In 1912 Hoeger began with the extension of the Hapag-management, known now as Ballindamm, because the construction of 1903 by Martin Haller did not offer sufficient space. But the client wanted the surface material to be sandstone and Hoeger had to relinquish his favorite building material.
1920, he published "The essence of the modern brick building" by Fritz Schumacher, the Hamburg chief architect, Hoeger felt very connected to the cause. With brick and clinker brick he thought showed an "earthiness" that was familiar to the German people, because these materials were typical for Northern Germany.

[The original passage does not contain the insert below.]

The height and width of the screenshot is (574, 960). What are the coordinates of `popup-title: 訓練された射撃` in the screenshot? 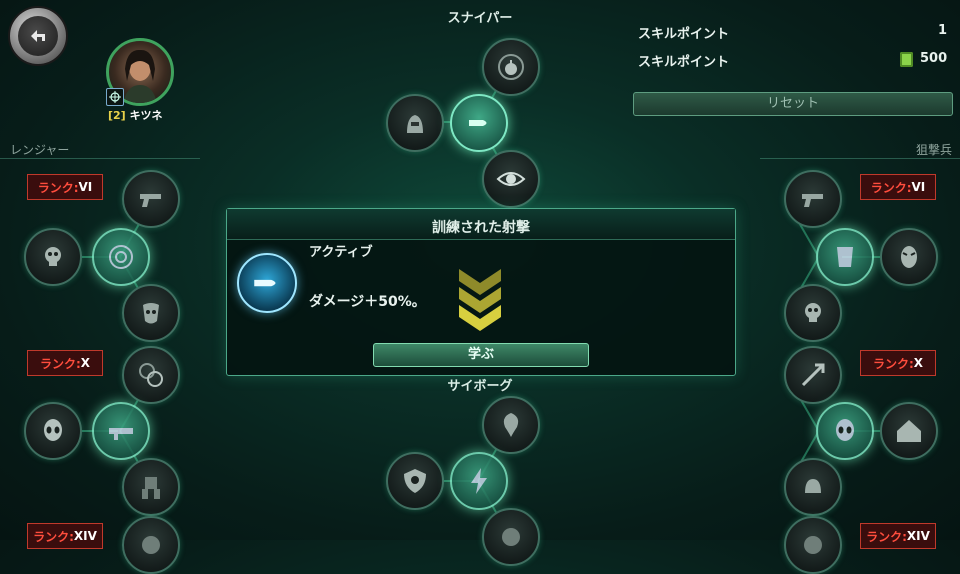 It's located at (481, 228).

Hoeger most known building is the Chile House in Hamburg, which he built between 1922-1924 for the ship owner and nitric importer Henry (Chile) Sloman. The 12-storey block featured a curved, ship like façade. In 1926-1928 Hoeger built the first skyscraper in Hanover, the Gazette-skyscraper (Anzeiger-Hochhaus), for the publisher August Madsack. The style elements are similar in many ways to that of Chile House.
Several of Hoeger’s department store buildings around Hamburg were destroyed during the war.
From 1914 to 1918 Hoeger completed his military service in the First World War in Flanders, during this time he had to postpone his career and his office stopped operating. Returning from the war was a difficult period as the orders from the pre-war period competed with new projects but created a thriving architectural practice. But by the construction of the Chile House in 1924, Hoeger had reached a professional breakthrough.
Hoeger sympathized early with the Nazis and in 1932 entered into the party. As part of the Nordic Society, Hoeger made many speaking appearances. But with changes in the political situation, Hoeger’s situation also changed. Although Hoeger coincided politically with the official party, it is said that Hitler did not like the North German style that Hoeger was renowned for. The favored marble neoclassical style would not and could not be connected with Hoeger’s work and he resigned from the position he hoped to get as the Staatsarchiteken.
In 1937, he produced designs for the Gauhochhaus / Gauforum the east-west road and the suspension bridge over the Elbe in Hamburg, although it was a closed competition.
After 1945, Hoeger, now 68 years old, failed to return to his previous achievements. He retired to his birthplace, in 1946 married Gertrude Ilse Tilsen and died on 21 June 1949 in Bad Segeberg.